→ Exercise directions
Beginning with the line containing "Task: Click the text/css expires line" and going on through the line containing "The width and height of the screenshot is (633, 356).", the lines below are to be returned exactly, pictures excluded and nothing added.

═════ Task inputs

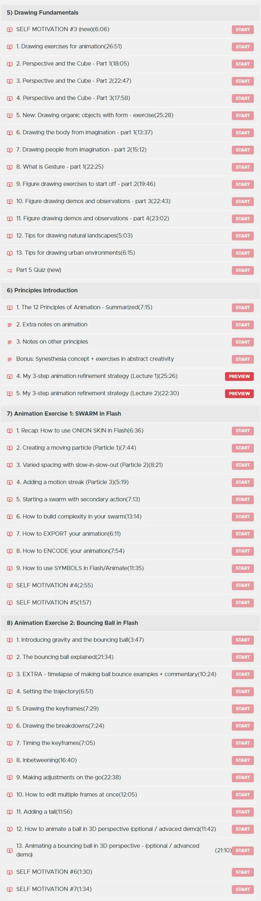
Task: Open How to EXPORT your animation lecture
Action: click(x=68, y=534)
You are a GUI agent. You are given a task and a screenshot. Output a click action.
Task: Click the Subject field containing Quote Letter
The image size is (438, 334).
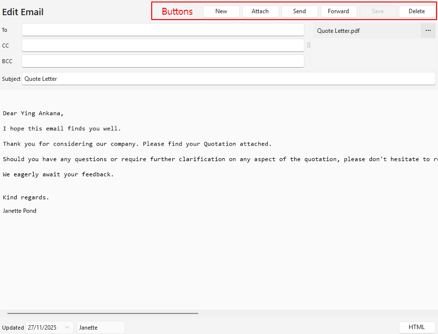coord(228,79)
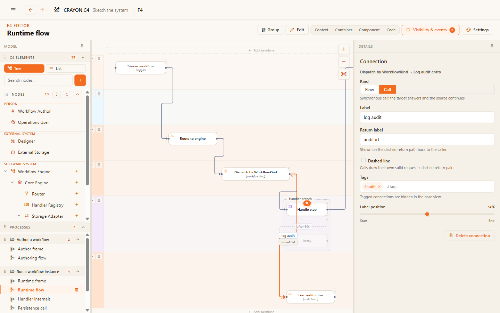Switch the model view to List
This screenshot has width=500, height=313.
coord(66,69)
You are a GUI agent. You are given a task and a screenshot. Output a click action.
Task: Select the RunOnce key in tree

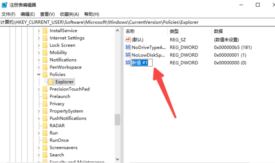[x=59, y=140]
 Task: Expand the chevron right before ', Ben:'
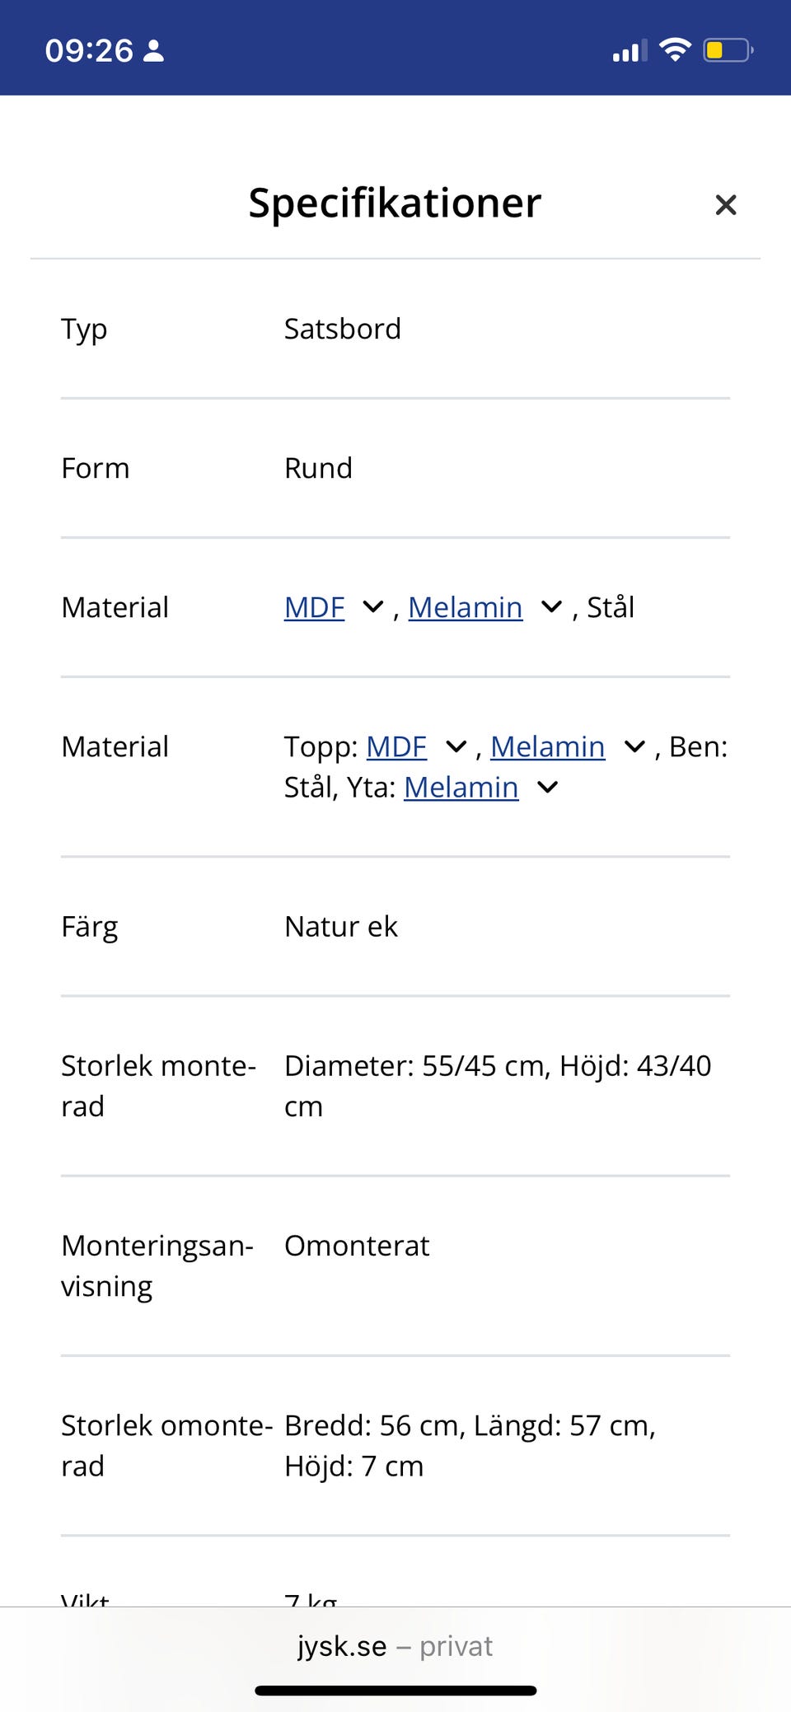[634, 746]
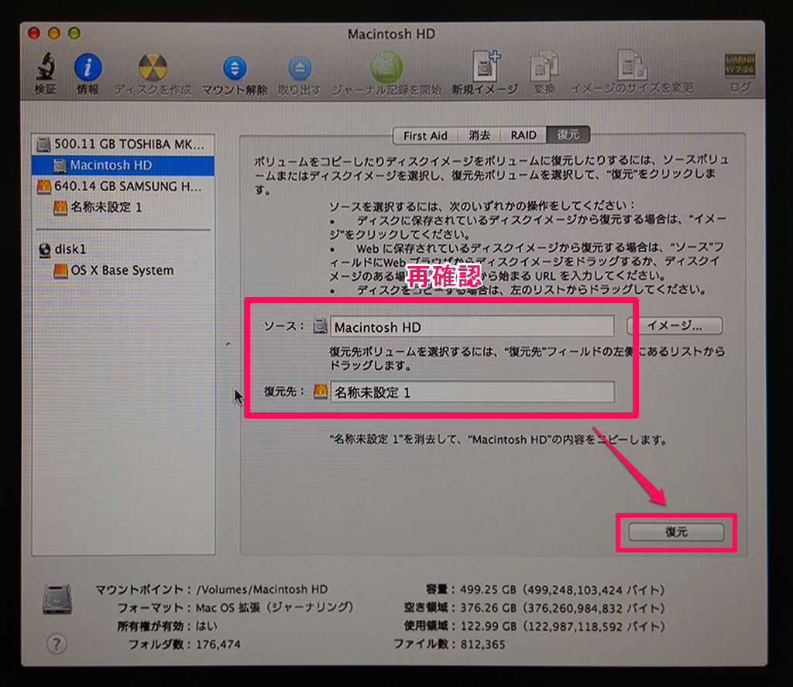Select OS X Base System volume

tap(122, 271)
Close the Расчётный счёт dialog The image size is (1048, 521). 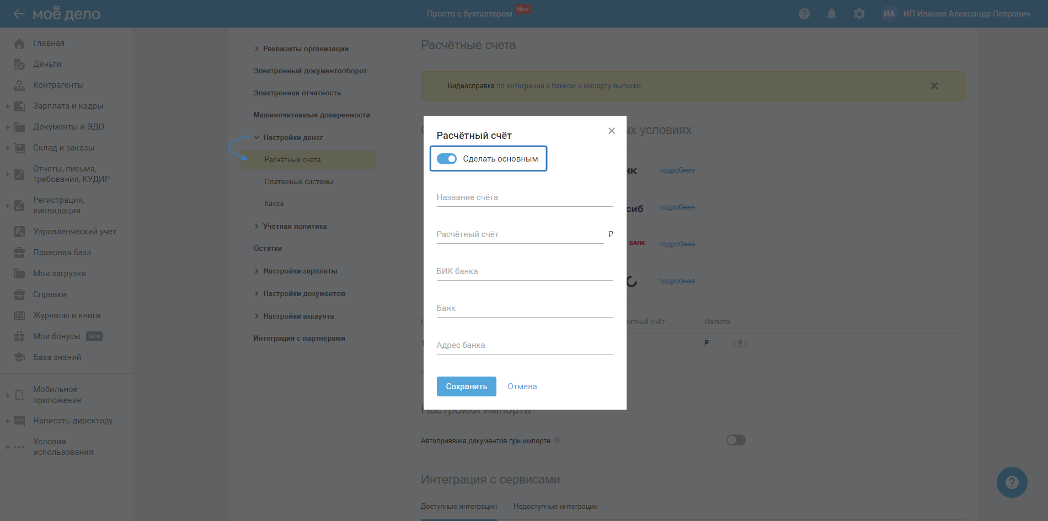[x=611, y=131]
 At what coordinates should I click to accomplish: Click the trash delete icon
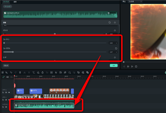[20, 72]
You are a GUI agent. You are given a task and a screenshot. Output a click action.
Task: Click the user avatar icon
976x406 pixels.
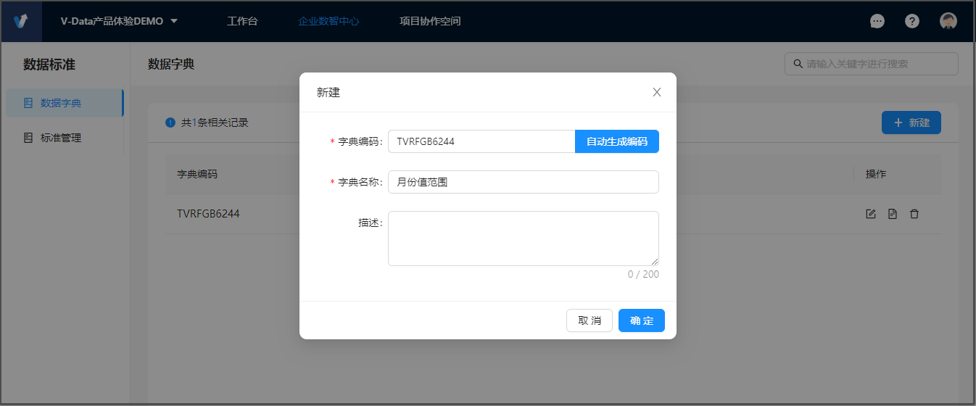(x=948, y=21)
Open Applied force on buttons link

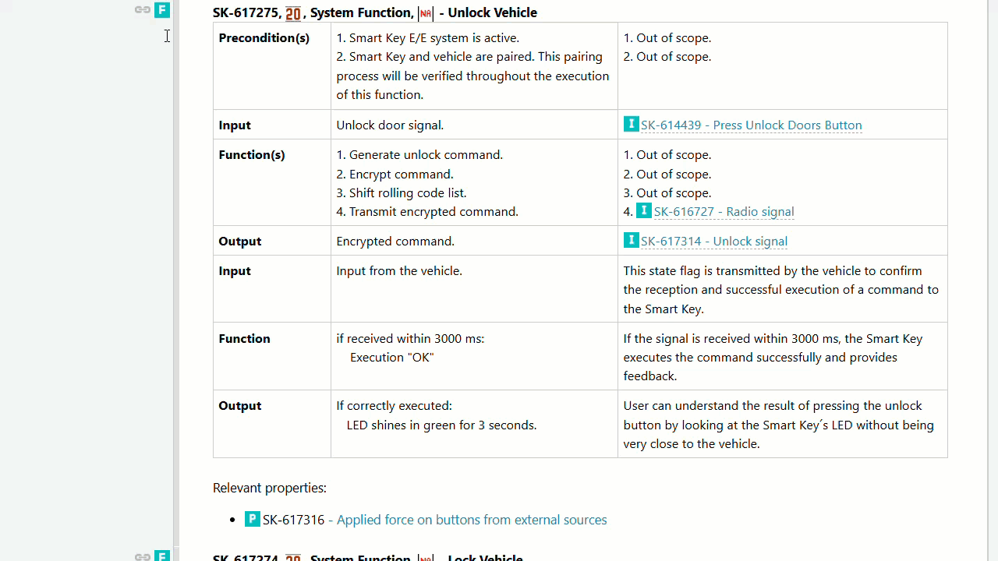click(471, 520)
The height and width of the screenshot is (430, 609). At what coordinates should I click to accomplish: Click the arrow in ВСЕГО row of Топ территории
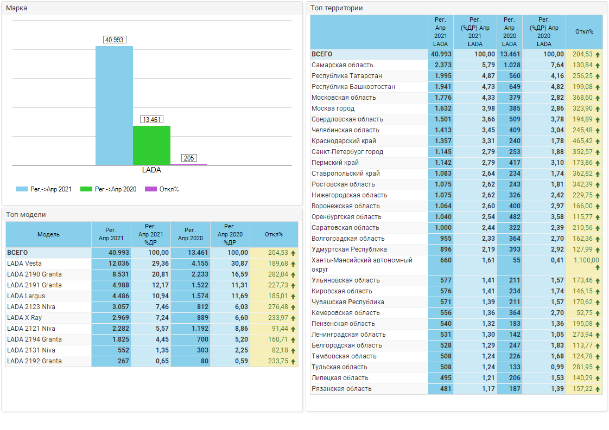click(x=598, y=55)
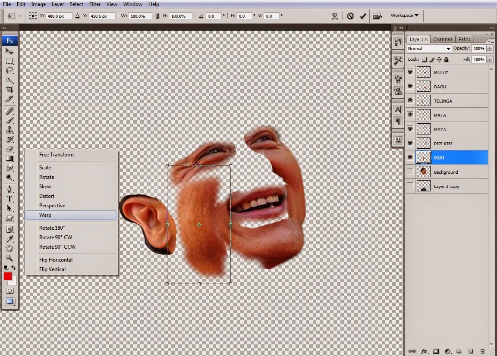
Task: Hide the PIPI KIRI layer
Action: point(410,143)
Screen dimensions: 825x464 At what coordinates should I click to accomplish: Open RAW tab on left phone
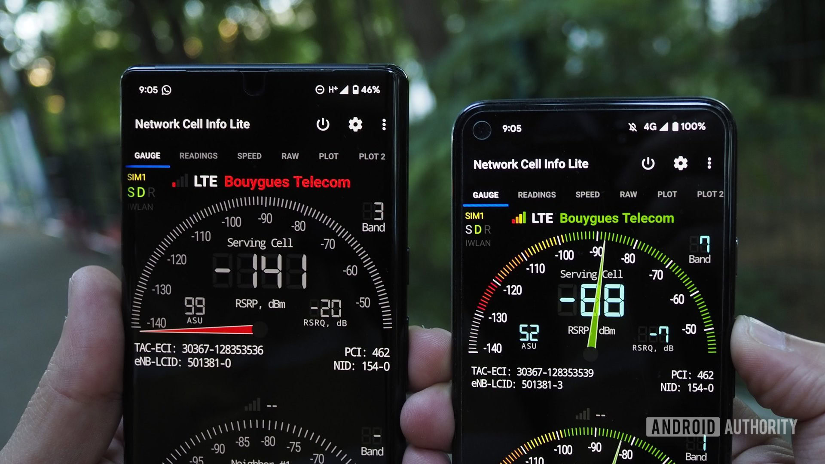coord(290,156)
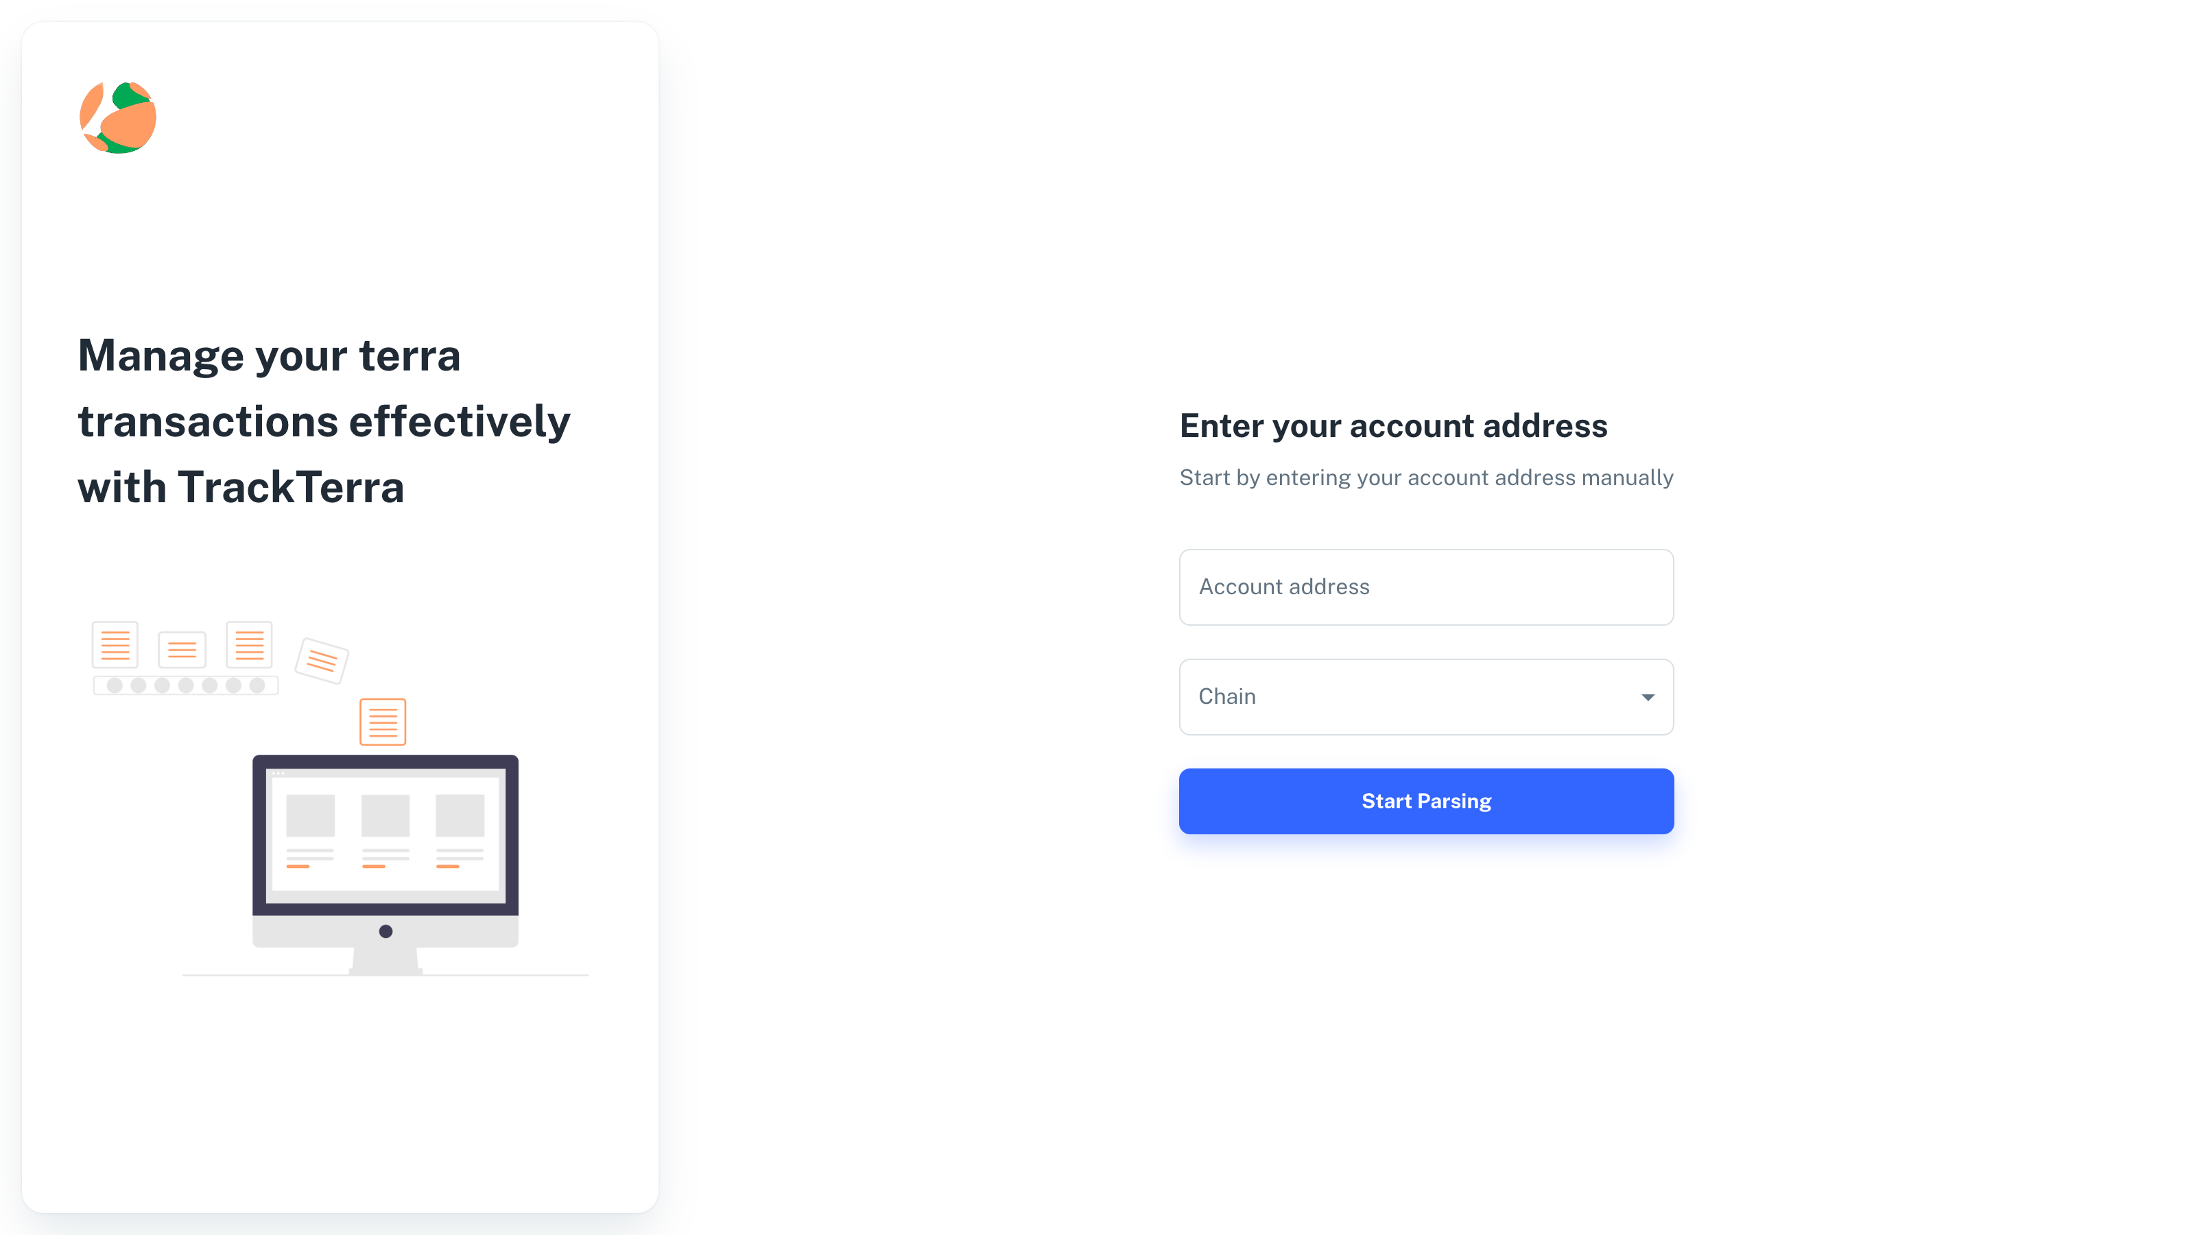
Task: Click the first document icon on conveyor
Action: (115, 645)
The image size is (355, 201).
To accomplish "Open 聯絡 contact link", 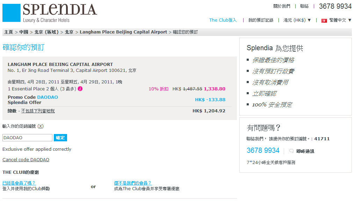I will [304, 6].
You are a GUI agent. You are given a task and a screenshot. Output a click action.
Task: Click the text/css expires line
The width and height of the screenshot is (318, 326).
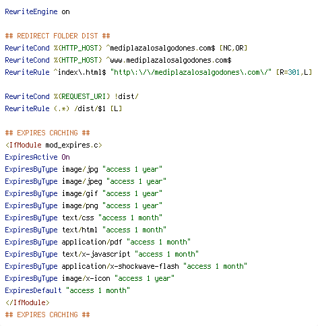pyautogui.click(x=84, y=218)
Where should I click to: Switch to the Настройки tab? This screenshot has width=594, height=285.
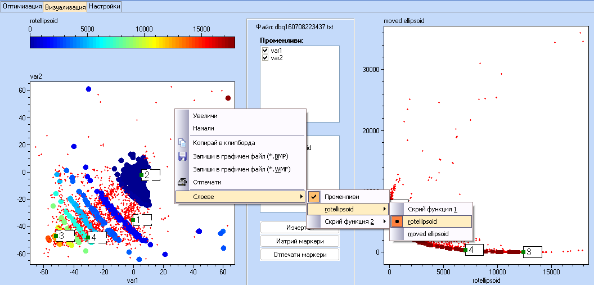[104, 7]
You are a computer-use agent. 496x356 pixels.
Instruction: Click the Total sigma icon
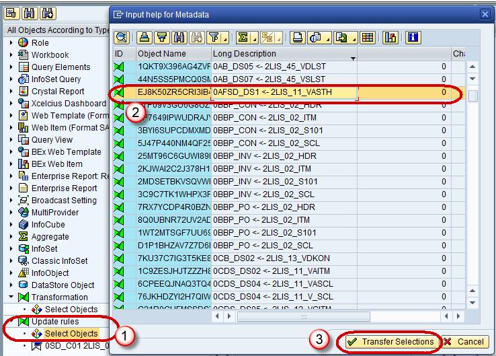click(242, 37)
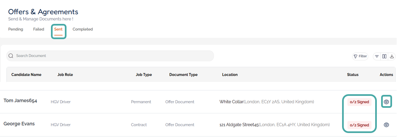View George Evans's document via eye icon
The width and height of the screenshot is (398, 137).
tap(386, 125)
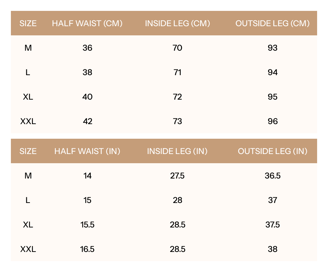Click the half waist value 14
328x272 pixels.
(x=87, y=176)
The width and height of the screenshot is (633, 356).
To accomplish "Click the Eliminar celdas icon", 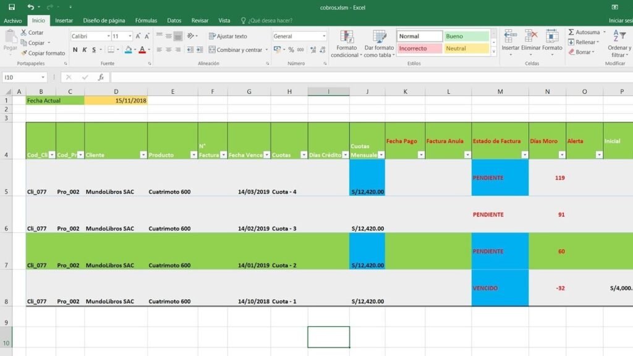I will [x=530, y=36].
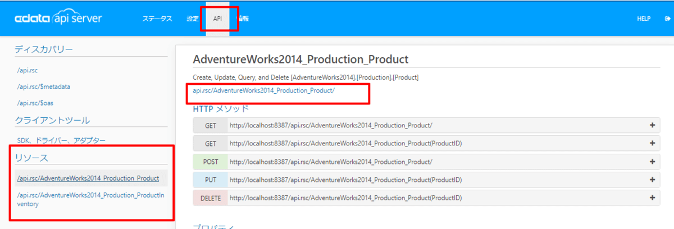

══════════

→ Expected output
Task: Click the text/css expires line
The width and height of the screenshot is (318, 326).
pyautogui.click(x=84, y=218)
Where should I click to: Switch to the Настройки tab? This screenshot has width=594, height=285.
[104, 7]
You are a computer-use agent. 496x356 pixels.
Instruction: Click the Total sigma icon
click(242, 37)
View George Evans's document via eye icon
The width and height of the screenshot is (398, 137).
tap(386, 125)
Click the half waist value 14
328x272 pixels.
(x=87, y=176)
The width and height of the screenshot is (633, 356).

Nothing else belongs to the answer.